Friday, October 14, 2005
Back to Basics
Despite what you might think after reading articles like “20% of Seniors Flunk High School Graduation Exam” by Duke Helfand, Times Staff Writer, people in the U.S. are still among the most highly educated in the world. In October 2004, the number of high school graduates that went on to enroll in college reached 66.7%, up almost three percentage points from the previous year and almost at the historical high set in 1997 of 67% (see “College Enrollment and Work Activity of 2004 High School Graduates”). Sounds good, but…
It’s amazing how a nation that is supposedly so highly-educated can sport so many people who have such poor reading and writing skills. Often, they don’t fully read something, or read it but don’t understand it, then feel qualified to comment on it. Their comments are, obviously, inappropriate and sometimes even unintelligible.
The popularity of the Internet and blogging should help in this area. After all, “practice makes perfect.” But it doesn’t seem to. Maybe that’s because access is so easy.
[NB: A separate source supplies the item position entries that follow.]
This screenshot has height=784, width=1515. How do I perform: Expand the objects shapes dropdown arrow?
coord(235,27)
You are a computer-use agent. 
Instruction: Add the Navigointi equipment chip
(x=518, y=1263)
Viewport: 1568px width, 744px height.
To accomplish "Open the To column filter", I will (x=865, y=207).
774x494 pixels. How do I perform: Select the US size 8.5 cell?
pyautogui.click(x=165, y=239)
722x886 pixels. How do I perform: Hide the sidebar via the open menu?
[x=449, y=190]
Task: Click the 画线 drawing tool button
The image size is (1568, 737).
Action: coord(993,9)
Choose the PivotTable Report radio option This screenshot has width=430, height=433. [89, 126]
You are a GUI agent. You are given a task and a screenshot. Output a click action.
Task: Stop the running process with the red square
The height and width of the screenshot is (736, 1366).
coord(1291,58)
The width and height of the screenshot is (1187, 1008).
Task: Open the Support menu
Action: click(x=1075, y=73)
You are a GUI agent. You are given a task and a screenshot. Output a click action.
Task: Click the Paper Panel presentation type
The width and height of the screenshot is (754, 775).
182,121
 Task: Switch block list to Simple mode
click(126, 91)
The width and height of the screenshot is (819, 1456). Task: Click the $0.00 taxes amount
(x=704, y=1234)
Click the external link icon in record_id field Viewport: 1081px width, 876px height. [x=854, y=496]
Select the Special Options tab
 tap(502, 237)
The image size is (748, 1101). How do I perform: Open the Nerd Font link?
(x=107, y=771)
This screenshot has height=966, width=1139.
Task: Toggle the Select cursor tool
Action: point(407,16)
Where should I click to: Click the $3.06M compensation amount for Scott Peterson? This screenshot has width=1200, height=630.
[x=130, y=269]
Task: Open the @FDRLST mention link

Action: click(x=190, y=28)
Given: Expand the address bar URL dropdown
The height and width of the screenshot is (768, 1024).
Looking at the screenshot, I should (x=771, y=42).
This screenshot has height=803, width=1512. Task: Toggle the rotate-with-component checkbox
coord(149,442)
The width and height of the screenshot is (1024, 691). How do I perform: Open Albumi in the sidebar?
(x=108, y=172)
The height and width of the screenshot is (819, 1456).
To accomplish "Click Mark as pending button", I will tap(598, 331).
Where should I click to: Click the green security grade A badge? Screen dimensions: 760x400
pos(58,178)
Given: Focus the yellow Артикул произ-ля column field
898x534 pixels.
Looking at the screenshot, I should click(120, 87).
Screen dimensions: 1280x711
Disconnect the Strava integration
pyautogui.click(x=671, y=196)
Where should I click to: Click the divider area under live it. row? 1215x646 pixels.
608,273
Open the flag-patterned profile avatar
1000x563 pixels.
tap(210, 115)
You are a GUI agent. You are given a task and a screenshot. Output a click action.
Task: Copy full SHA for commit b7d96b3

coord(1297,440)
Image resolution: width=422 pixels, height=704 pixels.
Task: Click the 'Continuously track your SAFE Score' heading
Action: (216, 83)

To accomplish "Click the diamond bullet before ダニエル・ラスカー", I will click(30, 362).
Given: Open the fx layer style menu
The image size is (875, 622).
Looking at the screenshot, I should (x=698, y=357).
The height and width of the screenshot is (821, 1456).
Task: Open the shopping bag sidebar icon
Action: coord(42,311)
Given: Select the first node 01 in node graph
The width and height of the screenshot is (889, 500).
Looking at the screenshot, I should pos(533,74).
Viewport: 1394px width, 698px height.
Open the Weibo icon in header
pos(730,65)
I was up and blogging in about an hour (I tweaked my Template, changing colors, text size, etc., and implemented some special features). So, anyone who knows how to turn on a PC or how to sit down in front of one in an Internet café can, in very little time, start spewing out poorly written, poorly researched “stuff” to fill up their blog.
The problem doesn’t stop there.
Photos can be posted to a blog. One person actually posted a photo of the placenta after his son’s birth. I only expect to see such things on Discovery Health channel, and then only briefly as I’m cruising through the channels trying to find something aimed at the intelligent mind.
Spammers can post to blogs in the comments feature. There is a filter to help with issue. Now, if we could only filter out the gibberish posted by those who look in the mirror every morning and see a much more intellectual person than is really staring back at them.
Some “Ivory Tower” thinkers are totally adverse to someone commenting on one blog and mentioning that he/she has a blog. To them, I say,
“It’s called Marketing, a cornerstone of Capitalism. Get over it.”
After all, people like me don’t have TV shows to announce our blog to the planet. We have to get the word out in other ways.
Here’s hoping you’ll have a fun time with your own blog. And thanks for reading mine. Read carefully and thoroughly. Write even more carefully and thoroughly. What you post will be out there in cyberspace for a VERY long time.